Desde los 90 y más específicamente del año 1998, Chile recibió en un escenario a una mujer que tenía versos improvisados para decir. La Payadora había nacido. Desde allí se podía ver junto a Pedro Yañez, a Santos Rubio, a Eduardo Peralta, a Manuel Sánchez a Moisés Chaparro, al Manguera, Hugo González y muchos más… Esta Payadora de falda larga y sonrisa grande había llegado para quedarse y sin saberlo, para abrir el camino a todas las que vinimos después.
Tenía una dulzura y una ternura muy conectada con lo femenino, con lo mágico, con lo sabio, con lo maternal y lo ancestral. Con decirles que su sala de ensayo, su sala de clases y su taller de estudio, era su cocina.
Desde allí entre agüitas de yerba, guisos y cazuelas nacían y nacían nuevos y nuevas payadoras. A los animales los trataba igual que a los niños, a los compañeros como hermanos, a sus alumnos como hijos. A su compañero Carlos Sotomayor -quien la cuidó estos últimos años de forma devota-, lo escogió como su amor al terminar la primera cueca que se bailaron. La Cueca los emparejó y ella leyó inmediatamente esa señal. Así de conectada estuvo siempre.

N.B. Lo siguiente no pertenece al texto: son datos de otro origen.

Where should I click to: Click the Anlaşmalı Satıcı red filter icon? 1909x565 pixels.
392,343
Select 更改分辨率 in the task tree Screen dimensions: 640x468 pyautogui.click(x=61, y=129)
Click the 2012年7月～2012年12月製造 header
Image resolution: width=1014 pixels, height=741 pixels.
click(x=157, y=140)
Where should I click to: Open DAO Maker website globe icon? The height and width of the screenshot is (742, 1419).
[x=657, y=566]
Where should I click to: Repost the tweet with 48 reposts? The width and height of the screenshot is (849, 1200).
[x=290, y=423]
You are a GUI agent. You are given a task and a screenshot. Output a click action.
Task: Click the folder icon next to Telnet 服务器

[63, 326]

El día que debuté como payadora Cecilia estaba a mi lado en el escenario, esto fue el 2018, aunque yo venía de otra fuente Payadoril, cuando podía daba un consejo o hacía un comentario en que uno decía, ¿será para mí? “Sí, lo está diciendo por mí”. Estaba enseñando algo, incluso con su silencio.
Siempre rodeada de jóvenes que la acompañaban a todos lados, eran algo así como entre escoltas e hijos, ella generaba esos vínculos, tal como eran Margot Loyola, Gabriela Pizarro, la misma Violeta Parra, rodeadas de aprendices, amigos, estudiantes que luego se convertían en hijos, hijas, su motivo de vida y de continuidad.
No siempre yo estaba de acuerdo con ella, en momentos quería que opinara como yo, pero en el tiempo fui entendiéndola, a medida de conocerla. Un día del 2018 fuimos a promocionar un evento en una radio y ella respondió: “No, no hay machismo en la Paya, yo siempre me he sentido recibida, valorada, respetada y muy querida por mis compañeros” y a mí me dio una feroz rabia. No podía creer lo que estaba diciendo cuando tan sólo yo, que venía llegando, podía observar un sinfín de actitudes machistas en nuestro gremio.
Sin embargo, fui entendiendo a lo que se refería y a ese camino que estaba abriendo para las mujeres, a cómo sus compañeros le permitieron habitar un terreno que fue siempre masculino y el lugar que tenía no por ser mujer, sino por ser la artista que era. La lectura era más profunda de como yo, todavía con mi imprudente juventud, podía ver. Estaba hablando desde la sabiduría.
Compartimos, por lo menos la última década, no sólo en escenario de la Paya, sino reuniones, fiestas, algunos viajes, cumpleaños, estuvimos juntas de jurado en concursos. También momentos tristes de asuntos familiares que le aquejaban, otros muy íntimos de confidencia y algunos actos feministas que quedaron escritos en la historia de la música, como la intervención con Mon Laferte. Nunca fuimos amigas del alma, ni yo su discípula, siempre tuvimos complicidad y respeto. Distancia cuando ameritaba y cercanía cuando era necesario.
Donde ella estuviera se respiraba su maestría, aunque no hablara. No había quien, estando a su lado, no sintiera estaba frente a una genuina maestra. Su compromiso social, su consciencia y su claridad con las luchas sociales, siempre amarradas de una ternura, de una dedicación, un carácter y un sello que tienen algunas mujeres, sobre todo que traen la sabiduría rural, la comprensión espiritual de las cosas profundas.
A mí me emociona escribir esto y sólo tengo agradecimiento de haber coincidido en mi existencia, con la primera Payadora de Chile. Porque si no existiera ella, tampoco existiría yo.